= EXERCISE OBJECTIVE =
Repeat all of the records verbatim.

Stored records
-----

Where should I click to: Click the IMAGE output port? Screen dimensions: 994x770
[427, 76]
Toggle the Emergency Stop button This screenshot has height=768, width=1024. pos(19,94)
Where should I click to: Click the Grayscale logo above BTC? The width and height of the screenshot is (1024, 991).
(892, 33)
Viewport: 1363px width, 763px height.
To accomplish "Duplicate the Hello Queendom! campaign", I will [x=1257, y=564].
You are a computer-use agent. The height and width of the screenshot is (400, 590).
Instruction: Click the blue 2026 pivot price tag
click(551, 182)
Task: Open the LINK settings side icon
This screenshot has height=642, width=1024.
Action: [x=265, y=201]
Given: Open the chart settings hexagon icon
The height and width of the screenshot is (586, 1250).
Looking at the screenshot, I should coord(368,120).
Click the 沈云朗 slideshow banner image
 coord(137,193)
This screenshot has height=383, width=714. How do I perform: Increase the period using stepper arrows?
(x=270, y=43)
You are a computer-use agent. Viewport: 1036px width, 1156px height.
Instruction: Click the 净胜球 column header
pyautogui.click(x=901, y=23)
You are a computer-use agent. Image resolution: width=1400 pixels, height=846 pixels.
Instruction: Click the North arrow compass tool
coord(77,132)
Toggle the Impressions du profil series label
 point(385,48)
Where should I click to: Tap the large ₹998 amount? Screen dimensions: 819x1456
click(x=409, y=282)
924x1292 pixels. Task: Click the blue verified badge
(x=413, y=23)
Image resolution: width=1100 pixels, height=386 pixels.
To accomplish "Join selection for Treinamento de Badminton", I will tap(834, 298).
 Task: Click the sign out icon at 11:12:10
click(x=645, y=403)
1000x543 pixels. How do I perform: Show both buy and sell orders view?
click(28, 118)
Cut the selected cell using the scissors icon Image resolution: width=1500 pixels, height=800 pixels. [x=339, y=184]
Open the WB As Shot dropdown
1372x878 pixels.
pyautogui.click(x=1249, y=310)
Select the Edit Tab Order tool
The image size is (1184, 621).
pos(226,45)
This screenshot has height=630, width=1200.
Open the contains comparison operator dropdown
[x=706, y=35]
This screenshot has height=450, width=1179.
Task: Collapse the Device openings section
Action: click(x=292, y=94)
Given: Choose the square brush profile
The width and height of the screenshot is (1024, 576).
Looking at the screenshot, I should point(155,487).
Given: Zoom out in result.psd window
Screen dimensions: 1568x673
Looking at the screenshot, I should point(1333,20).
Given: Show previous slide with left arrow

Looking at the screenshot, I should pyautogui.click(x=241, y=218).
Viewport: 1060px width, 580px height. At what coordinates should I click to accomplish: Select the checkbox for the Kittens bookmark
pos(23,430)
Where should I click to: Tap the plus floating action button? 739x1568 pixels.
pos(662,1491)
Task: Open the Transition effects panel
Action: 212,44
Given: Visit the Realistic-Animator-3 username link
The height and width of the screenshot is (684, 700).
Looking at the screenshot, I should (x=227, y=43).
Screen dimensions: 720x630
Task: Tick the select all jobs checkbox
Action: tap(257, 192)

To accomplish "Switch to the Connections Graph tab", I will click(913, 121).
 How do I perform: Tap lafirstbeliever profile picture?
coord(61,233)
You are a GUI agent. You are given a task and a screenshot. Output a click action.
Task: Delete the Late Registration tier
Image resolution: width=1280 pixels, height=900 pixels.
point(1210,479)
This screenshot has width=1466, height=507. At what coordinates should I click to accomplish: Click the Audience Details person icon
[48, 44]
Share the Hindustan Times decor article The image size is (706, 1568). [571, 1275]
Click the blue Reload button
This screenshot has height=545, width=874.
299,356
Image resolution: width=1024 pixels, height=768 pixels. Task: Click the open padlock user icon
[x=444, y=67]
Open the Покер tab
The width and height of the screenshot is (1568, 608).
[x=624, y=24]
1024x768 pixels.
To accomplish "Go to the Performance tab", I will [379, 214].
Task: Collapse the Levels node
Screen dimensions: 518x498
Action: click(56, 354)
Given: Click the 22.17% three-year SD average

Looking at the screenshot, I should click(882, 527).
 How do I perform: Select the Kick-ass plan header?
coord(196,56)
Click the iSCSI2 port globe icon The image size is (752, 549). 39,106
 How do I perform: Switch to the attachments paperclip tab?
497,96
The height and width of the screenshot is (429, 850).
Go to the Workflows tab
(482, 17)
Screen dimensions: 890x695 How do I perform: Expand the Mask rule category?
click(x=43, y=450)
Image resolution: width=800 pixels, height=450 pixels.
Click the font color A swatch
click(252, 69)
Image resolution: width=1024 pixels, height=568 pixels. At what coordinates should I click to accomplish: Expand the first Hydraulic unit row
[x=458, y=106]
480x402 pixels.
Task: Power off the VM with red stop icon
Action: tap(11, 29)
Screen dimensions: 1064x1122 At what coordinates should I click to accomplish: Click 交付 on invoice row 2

-----

= RESULT =
Where should I click to: Click the IMAGE output port? Screen dimensions: 994x770
[427, 76]
Toggle the Emergency Stop button This screenshot has height=768, width=1024. pos(19,94)
Where should I click to: Click the Grayscale logo above BTC? The width and height of the screenshot is (1024, 991).
(892, 33)
Viewport: 1363px width, 763px height.
To accomplish "Duplicate the Hello Queendom! campaign", I will [x=1257, y=564].
You are a computer-use agent. The height and width of the screenshot is (400, 590).
Instruction: Click the blue 2026 pivot price tag
click(551, 182)
Task: Open the LINK settings side icon
This screenshot has height=642, width=1024.
Action: [x=265, y=201]
Given: Open the chart settings hexagon icon
The height and width of the screenshot is (586, 1250).
Looking at the screenshot, I should coord(368,120).
Click the 沈云朗 slideshow banner image
 coord(137,193)
This screenshot has height=383, width=714. How do I perform: Increase the period using stepper arrows?
(x=270, y=43)
You are a computer-use agent. Viewport: 1036px width, 1156px height.
Instruction: Click the 净胜球 column header
pyautogui.click(x=901, y=23)
You are a computer-use agent. Image resolution: width=1400 pixels, height=846 pixels.
Instruction: Click the North arrow compass tool
coord(77,132)
Toggle the Impressions du profil series label
 point(385,48)
Where should I click to: Tap the large ₹998 amount? Screen dimensions: 819x1456
click(x=409, y=282)
924x1292 pixels. Task: Click the blue verified badge
(x=413, y=23)
Image resolution: width=1100 pixels, height=386 pixels.
To accomplish "Join selection for Treinamento de Badminton", I will tap(834, 298).
 Task: Click the sign out icon at 11:12:10
click(x=645, y=403)
1000x543 pixels. How do I perform: Show both buy and sell orders view?
click(28, 118)
Cut the selected cell using the scissors icon Image resolution: width=1500 pixels, height=800 pixels. [x=339, y=184]
Open the WB As Shot dropdown
1372x878 pixels.
pyautogui.click(x=1249, y=310)
Select the Edit Tab Order tool
The image size is (1184, 621).
pos(226,45)
This screenshot has height=630, width=1200.
Open the contains comparison operator dropdown
[x=706, y=35]
This screenshot has height=450, width=1179.
Task: Collapse the Device openings section
Action: click(x=292, y=94)
Given: Choose the square brush profile
The width and height of the screenshot is (1024, 576).
Looking at the screenshot, I should point(155,487).
Given: Zoom out in result.psd window
Screen dimensions: 1568x673
Looking at the screenshot, I should point(1333,20).
Given: Show previous slide with left arrow

Looking at the screenshot, I should pyautogui.click(x=241, y=218).
Viewport: 1060px width, 580px height. At what coordinates should I click to accomplish: Select the checkbox for the Kittens bookmark
pos(23,430)
Where should I click to: Tap the plus floating action button? 739x1568 pixels.
pos(662,1491)
Task: Open the Transition effects panel
Action: 212,44
Given: Visit the Realistic-Animator-3 username link
The height and width of the screenshot is (684, 700).
Looking at the screenshot, I should (x=227, y=43).
Screen dimensions: 720x630
Task: Tick the select all jobs checkbox
Action: tap(257, 192)

To accomplish "Switch to the Connections Graph tab", I will click(913, 121).
 How do I perform: Tap lafirstbeliever profile picture?
coord(61,233)
You are a GUI agent. You are given a task and a screenshot. Output a click action.
Task: Delete the Late Registration tier
Image resolution: width=1280 pixels, height=900 pixels.
point(1210,479)
This screenshot has width=1466, height=507. At what coordinates should I click to accomplish: Click the Audience Details person icon
[48, 44]
Share the Hindustan Times decor article The image size is (706, 1568). [571, 1275]
Click the blue Reload button
This screenshot has height=545, width=874.
299,356
Image resolution: width=1024 pixels, height=768 pixels. Task: Click the open padlock user icon
[x=444, y=67]
Open the Покер tab
The width and height of the screenshot is (1568, 608).
[x=624, y=24]
1024x768 pixels.
To accomplish "Go to the Performance tab", I will [379, 214].
Task: Collapse the Levels node
Screen dimensions: 518x498
Action: click(56, 354)
Given: Click the 22.17% three-year SD average

Looking at the screenshot, I should click(882, 527).
 How do I perform: Select the Kick-ass plan header?
coord(196,56)
Click the iSCSI2 port globe icon The image size is (752, 549). 39,106
 How do I perform: Switch to the attachments paperclip tab?
497,96
The height and width of the screenshot is (429, 850).
Go to the Workflows tab
(482, 17)
Screen dimensions: 890x695 How do I perform: Expand the Mask rule category?
click(x=43, y=450)
Image resolution: width=800 pixels, height=450 pixels.
Click the font color A swatch
click(252, 69)
Image resolution: width=1024 pixels, height=568 pixels. At what coordinates should I click to accomplish: Expand the first Hydraulic unit row
[x=458, y=106]
480x402 pixels.
Task: Power off the VM with red stop icon
Action: tap(11, 29)
Screen dimensions: 1064x1122 At what coordinates should I click to accomplish: Click 交付 on invoice row 2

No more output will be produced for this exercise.